On Dec 19, 2007, at 10:06 AM, Damon wrote:
As an operations person, I imagine that I would have a type of
double-check. I certainly would be monitoring how many good
signatures that I would be getting from sources that sign. If
suddenly my average good sign for a particular site went down and my
average bad sign went up, it would cause me to take notice and have
a look.
In other words, you would pay attention to bogus DKIM signatures that
are wasting resources and perhaps representing an excess of spam.
Wouldn't you then also pay attention to which SMTP clients gave you
the highest number of invalid DKIM signatures? Would your filter give
credit to a message for including an invalid signature?
Once SMTP clients find they might be blocked for having issued too
many invalid DKIM signatures, they might remove invalid DKIM
signatures beforehand. Although this is in conflict with the base
specification, at least this measure ensures SMTP clients are not
associated with bad behaviours related to bogus DKIM signatures.
If, or when, DKIM signature hygiene does becomes a common practice, as
perhaps it should, then any invalid DKIM signature would be fairly
indicative of either older systems already listed as being DKIM
unfriendly, or newer and perhaps questionable systems behaving badly.

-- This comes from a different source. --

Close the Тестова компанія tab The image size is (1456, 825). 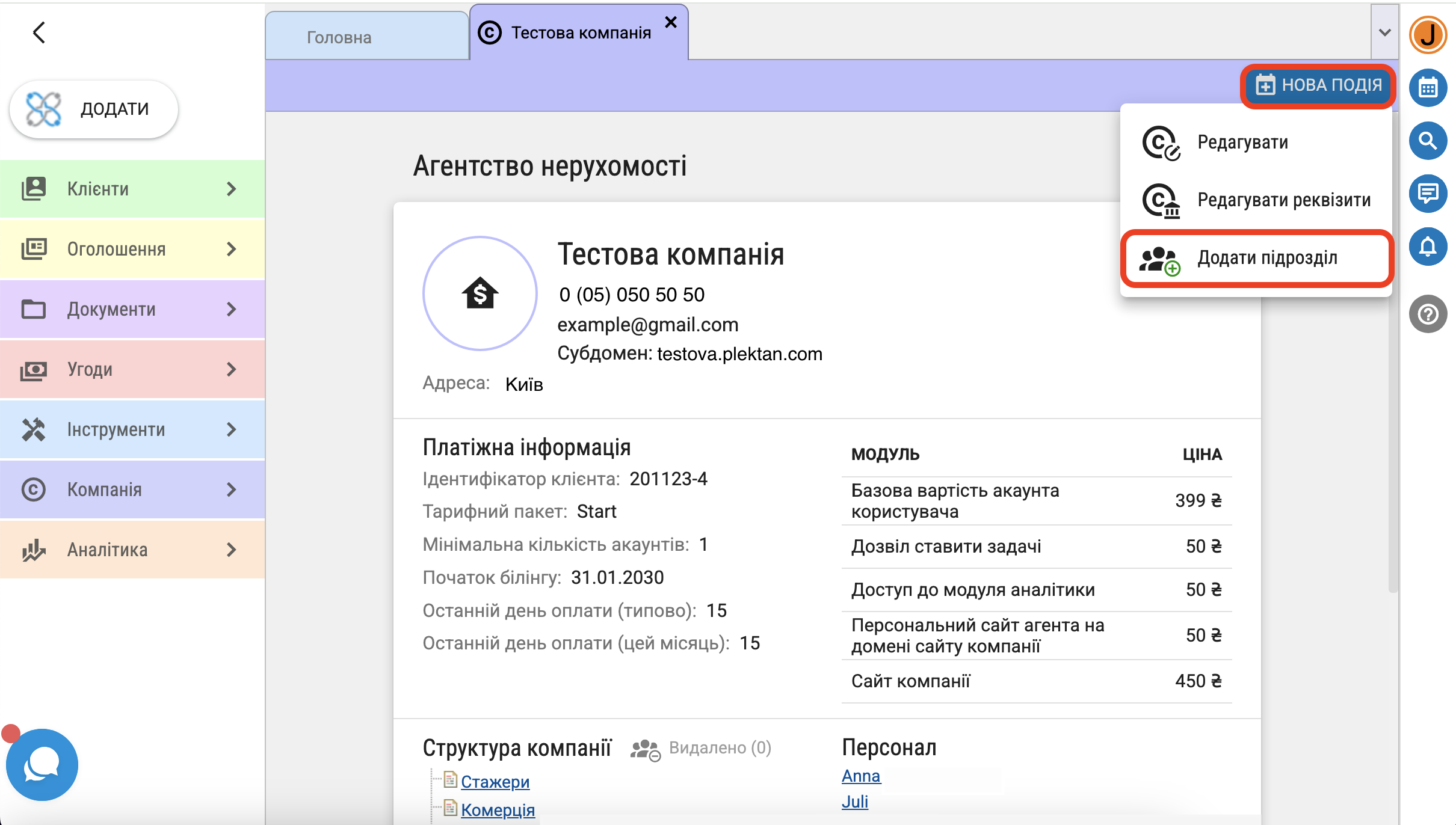coord(671,23)
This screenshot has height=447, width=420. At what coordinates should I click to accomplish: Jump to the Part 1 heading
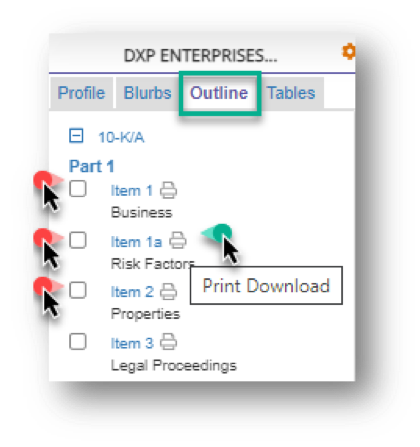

Weighing an invalid DKIM signature as 'implying' a message is likely
to have originated from some domain invites bad behaviour that wastes
valuable resources. Although an invalid signature should be
considered equal to no signature (as also specified in the base
specification), from the responses on this list, expect many will bet
on initial statistics and get this wrong. This does not bode well,
and could represent a sizeable loss of receiver resources.